• _Dataset entries_:
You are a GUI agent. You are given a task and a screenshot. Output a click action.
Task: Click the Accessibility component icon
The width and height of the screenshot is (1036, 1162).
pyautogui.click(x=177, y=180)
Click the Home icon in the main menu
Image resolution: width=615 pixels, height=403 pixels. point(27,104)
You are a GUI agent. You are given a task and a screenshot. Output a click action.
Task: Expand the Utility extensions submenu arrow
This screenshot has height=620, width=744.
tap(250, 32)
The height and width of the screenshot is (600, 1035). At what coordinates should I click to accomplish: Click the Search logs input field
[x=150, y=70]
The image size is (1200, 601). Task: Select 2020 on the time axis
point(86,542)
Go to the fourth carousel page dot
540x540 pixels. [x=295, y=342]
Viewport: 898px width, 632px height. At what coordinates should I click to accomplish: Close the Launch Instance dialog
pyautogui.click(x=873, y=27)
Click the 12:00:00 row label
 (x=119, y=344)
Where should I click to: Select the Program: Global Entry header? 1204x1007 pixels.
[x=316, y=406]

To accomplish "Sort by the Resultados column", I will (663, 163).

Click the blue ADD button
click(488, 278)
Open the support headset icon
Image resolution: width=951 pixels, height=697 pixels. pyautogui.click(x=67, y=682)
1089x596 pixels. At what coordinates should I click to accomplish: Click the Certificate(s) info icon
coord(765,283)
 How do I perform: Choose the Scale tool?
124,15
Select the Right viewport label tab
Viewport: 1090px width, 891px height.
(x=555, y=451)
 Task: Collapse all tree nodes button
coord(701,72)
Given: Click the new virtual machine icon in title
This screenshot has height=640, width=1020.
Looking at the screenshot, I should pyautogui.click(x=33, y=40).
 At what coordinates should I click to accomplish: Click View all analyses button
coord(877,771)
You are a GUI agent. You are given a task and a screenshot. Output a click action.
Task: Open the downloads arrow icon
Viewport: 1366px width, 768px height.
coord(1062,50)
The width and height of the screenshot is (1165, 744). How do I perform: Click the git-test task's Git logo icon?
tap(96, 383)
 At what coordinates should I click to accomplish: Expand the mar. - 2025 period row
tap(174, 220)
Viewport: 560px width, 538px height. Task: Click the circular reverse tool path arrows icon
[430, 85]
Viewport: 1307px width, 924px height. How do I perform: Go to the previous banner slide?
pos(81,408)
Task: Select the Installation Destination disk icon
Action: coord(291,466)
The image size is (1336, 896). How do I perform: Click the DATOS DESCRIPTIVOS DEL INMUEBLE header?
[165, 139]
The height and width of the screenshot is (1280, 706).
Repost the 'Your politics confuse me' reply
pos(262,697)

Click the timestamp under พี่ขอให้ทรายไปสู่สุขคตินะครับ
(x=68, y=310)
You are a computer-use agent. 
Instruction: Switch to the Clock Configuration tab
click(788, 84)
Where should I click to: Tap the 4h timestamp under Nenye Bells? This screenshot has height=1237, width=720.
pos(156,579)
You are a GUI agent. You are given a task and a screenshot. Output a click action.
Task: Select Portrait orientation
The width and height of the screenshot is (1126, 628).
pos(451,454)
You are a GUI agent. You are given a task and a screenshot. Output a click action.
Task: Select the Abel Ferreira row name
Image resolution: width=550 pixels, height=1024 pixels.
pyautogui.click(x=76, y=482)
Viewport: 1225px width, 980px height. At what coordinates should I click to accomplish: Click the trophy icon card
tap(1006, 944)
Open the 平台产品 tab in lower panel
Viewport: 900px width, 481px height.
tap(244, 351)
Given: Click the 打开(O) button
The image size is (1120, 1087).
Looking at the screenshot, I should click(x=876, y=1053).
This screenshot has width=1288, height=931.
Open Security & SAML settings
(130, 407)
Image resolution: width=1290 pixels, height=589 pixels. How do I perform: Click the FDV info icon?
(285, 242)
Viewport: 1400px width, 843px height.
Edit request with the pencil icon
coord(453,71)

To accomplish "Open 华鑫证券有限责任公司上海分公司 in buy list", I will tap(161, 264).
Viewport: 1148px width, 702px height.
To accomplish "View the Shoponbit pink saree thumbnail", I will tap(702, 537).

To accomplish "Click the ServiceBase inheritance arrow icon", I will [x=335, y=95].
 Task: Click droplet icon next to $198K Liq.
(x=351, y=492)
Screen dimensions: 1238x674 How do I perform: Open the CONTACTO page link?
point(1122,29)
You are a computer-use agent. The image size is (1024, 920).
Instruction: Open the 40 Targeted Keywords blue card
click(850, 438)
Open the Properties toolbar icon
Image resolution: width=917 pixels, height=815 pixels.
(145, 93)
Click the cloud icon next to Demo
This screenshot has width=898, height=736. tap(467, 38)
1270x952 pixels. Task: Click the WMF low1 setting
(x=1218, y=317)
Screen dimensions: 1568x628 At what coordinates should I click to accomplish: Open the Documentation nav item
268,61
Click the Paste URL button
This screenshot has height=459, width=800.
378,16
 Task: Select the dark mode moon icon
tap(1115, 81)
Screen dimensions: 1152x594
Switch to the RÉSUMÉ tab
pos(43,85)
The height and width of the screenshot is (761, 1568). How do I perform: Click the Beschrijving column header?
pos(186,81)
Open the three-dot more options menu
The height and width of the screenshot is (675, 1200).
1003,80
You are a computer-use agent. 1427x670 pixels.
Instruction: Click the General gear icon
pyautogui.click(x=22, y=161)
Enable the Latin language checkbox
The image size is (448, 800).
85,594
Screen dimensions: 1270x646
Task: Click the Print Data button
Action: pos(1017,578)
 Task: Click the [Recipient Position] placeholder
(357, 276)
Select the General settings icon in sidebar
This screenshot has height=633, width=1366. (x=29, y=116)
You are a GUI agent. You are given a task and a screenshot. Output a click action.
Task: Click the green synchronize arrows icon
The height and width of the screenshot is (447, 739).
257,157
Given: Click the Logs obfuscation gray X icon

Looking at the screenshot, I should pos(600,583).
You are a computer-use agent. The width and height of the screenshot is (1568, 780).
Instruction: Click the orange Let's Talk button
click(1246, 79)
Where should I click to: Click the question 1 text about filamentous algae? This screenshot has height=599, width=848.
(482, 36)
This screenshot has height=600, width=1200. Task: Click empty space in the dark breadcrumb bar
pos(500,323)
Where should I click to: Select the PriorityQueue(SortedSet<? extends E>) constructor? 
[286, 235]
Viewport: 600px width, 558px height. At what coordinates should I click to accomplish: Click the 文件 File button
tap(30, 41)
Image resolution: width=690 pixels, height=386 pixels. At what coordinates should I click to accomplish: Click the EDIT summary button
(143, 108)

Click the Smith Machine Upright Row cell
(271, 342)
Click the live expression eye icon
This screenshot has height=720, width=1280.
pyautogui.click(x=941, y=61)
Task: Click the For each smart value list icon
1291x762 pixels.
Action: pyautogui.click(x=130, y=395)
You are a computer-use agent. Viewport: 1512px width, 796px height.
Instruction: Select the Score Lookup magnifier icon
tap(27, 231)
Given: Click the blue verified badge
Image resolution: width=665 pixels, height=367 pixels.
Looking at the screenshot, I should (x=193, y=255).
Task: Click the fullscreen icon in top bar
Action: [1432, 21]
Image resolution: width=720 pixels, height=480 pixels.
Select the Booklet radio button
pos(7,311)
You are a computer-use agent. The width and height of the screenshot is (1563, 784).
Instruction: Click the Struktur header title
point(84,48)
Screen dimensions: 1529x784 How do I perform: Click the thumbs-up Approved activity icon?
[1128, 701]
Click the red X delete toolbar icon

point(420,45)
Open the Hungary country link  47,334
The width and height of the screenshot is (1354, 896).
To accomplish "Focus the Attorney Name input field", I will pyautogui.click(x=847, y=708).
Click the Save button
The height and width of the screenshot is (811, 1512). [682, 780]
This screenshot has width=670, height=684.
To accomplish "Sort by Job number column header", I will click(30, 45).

• _Your goal_: Scan the records above and report every line with the string "list".

• _Answer section_:
To accomplish "Open 华鑫证券有限责任公司上海分公司 in buy list", I will tap(161, 264).
Task: Click the For each smart value list icon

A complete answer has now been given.